_ASSIGNMENT:_ Line by line, give the data again exactly as it appears, but without pictures.

_PROVIDED MATERIAL:_
============

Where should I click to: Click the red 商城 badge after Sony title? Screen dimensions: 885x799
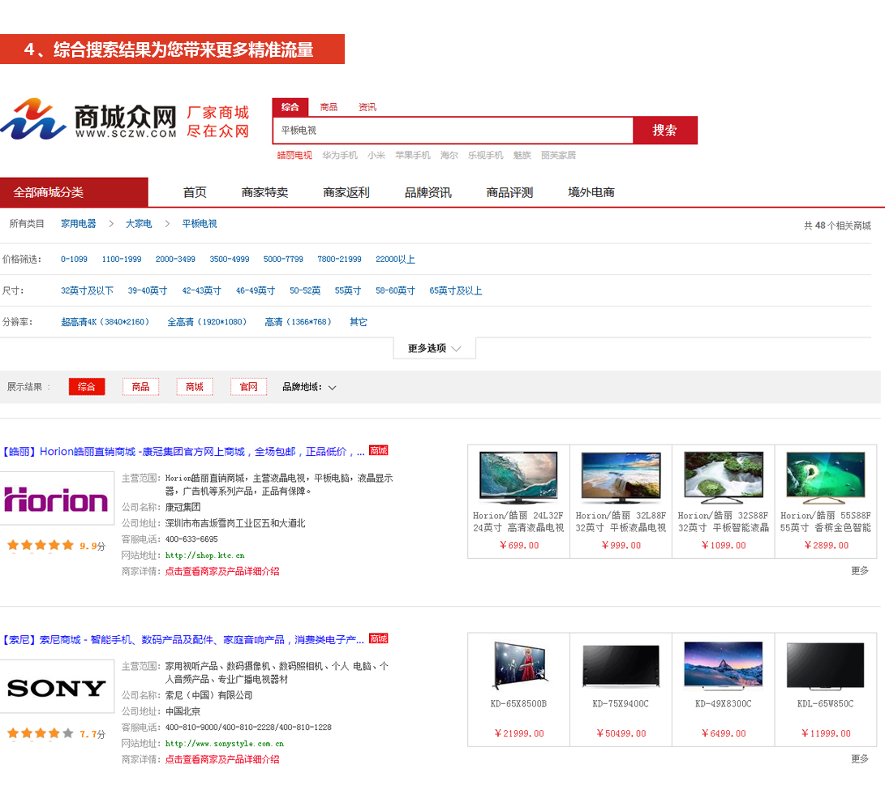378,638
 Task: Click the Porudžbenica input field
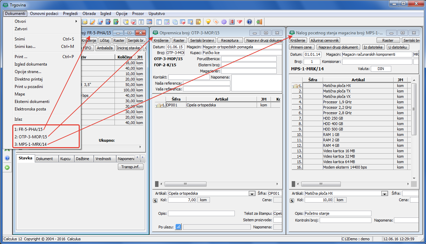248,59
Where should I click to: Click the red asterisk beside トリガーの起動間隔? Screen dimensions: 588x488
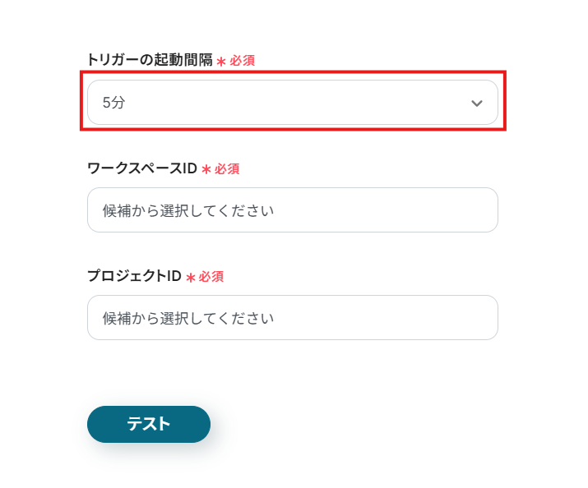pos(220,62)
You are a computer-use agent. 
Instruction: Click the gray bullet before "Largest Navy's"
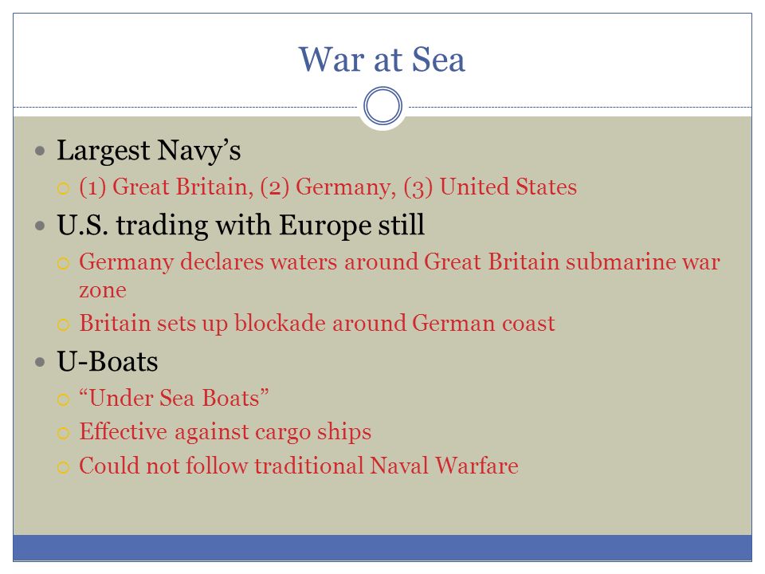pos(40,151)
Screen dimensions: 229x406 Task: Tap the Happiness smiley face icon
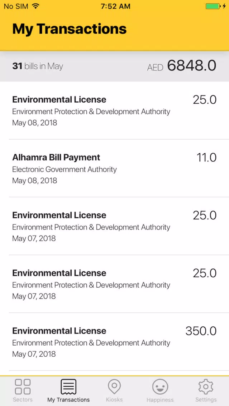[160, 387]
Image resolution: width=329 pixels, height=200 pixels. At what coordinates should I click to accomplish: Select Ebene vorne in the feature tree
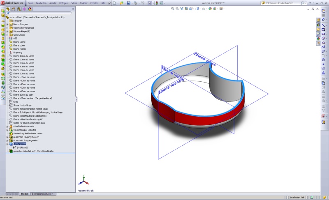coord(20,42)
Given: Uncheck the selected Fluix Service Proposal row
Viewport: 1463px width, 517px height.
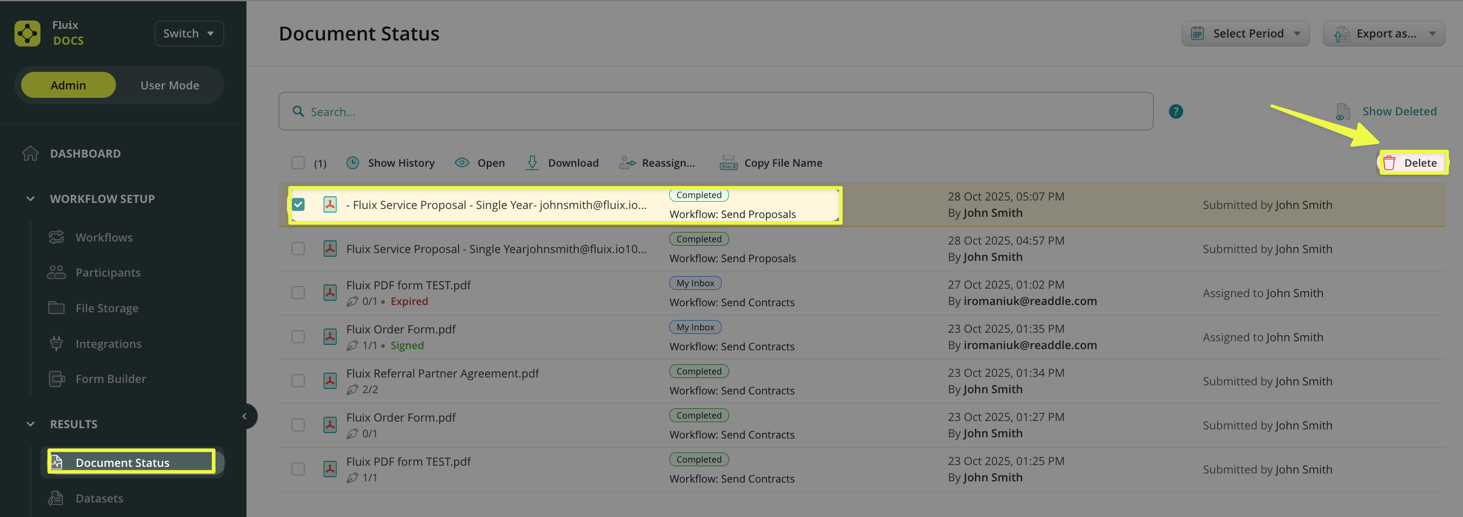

============

_WRITTEN SOLUTION:_
Where should I click to: Click the red 商城 badge after Sony title? Screen dimensions: 885x799
378,638
 Task: Click the Porudžbenica input field
248,59
Where should I click to: Click the red asterisk beside トリガーの起動間隔? Screen dimensions: 588x488
pos(220,62)
You are a computer-use agent. 
Instruction: Click the gray bullet before "Largest Navy's"
pos(40,151)
Screen dimensions: 229x406 Task: Tap the Happiness smiley face icon
[160, 387]
Image resolution: width=329 pixels, height=200 pixels. At what coordinates should I click to accomplish: Select Ebene vorne in the feature tree
coord(20,42)
Given: Uncheck the selected Fluix Service Proposal row
Viewport: 1463px width, 517px height.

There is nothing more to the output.